┌──

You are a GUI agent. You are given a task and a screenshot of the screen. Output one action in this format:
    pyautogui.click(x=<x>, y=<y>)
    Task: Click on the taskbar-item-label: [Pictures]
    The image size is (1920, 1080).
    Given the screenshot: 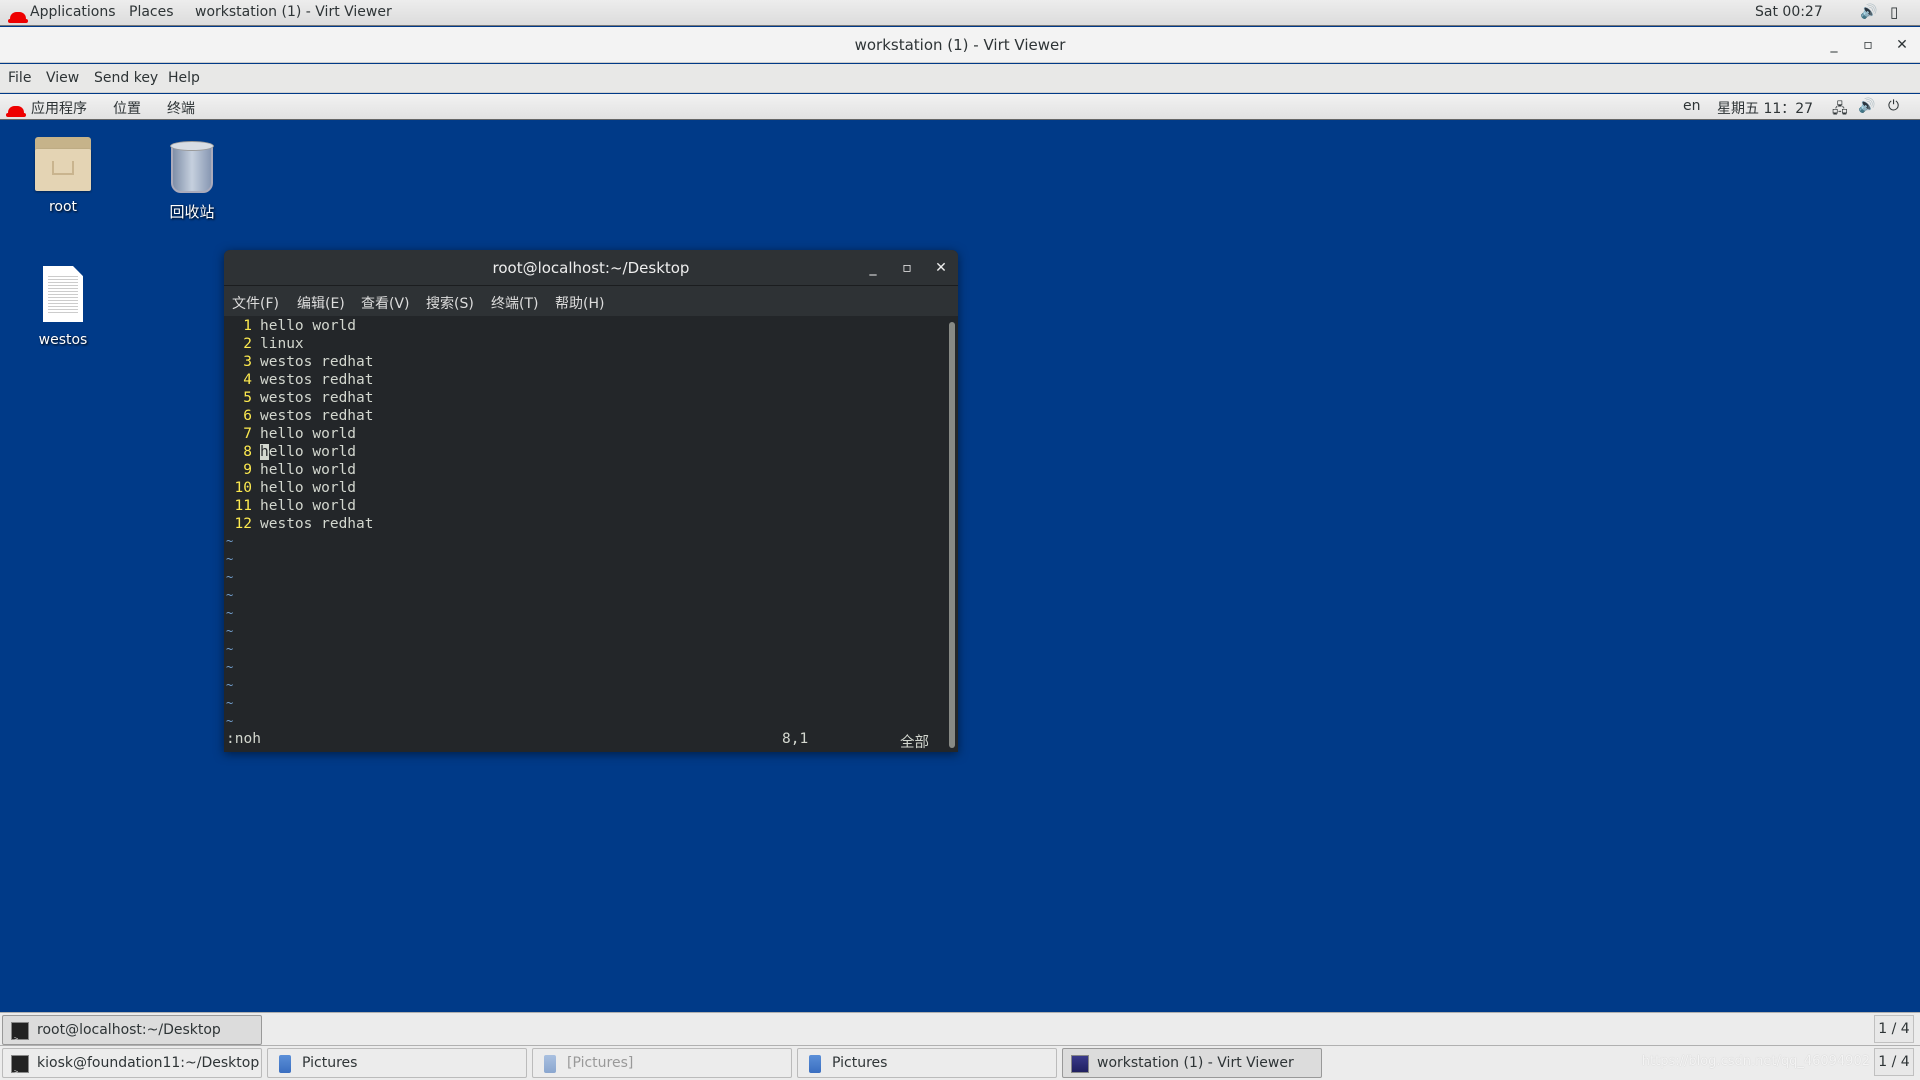 What is the action you would take?
    pyautogui.click(x=600, y=1063)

└──

■ **AIM OF THE EXERCISE**
Copy the material from its first line through the line containing "The image size is (1920, 1080).", with "GUI agent" swapped for "desktop assistant" and nothing else changed.

■ **ANSWER SPACE**
You are a desktop assistant. You are given a task and a screenshot of the screen. Output one action in this format:
    pyautogui.click(x=<x>, y=<y>)
    Task: Click on the taskbar-item-label: [Pictures]
    The image size is (1920, 1080).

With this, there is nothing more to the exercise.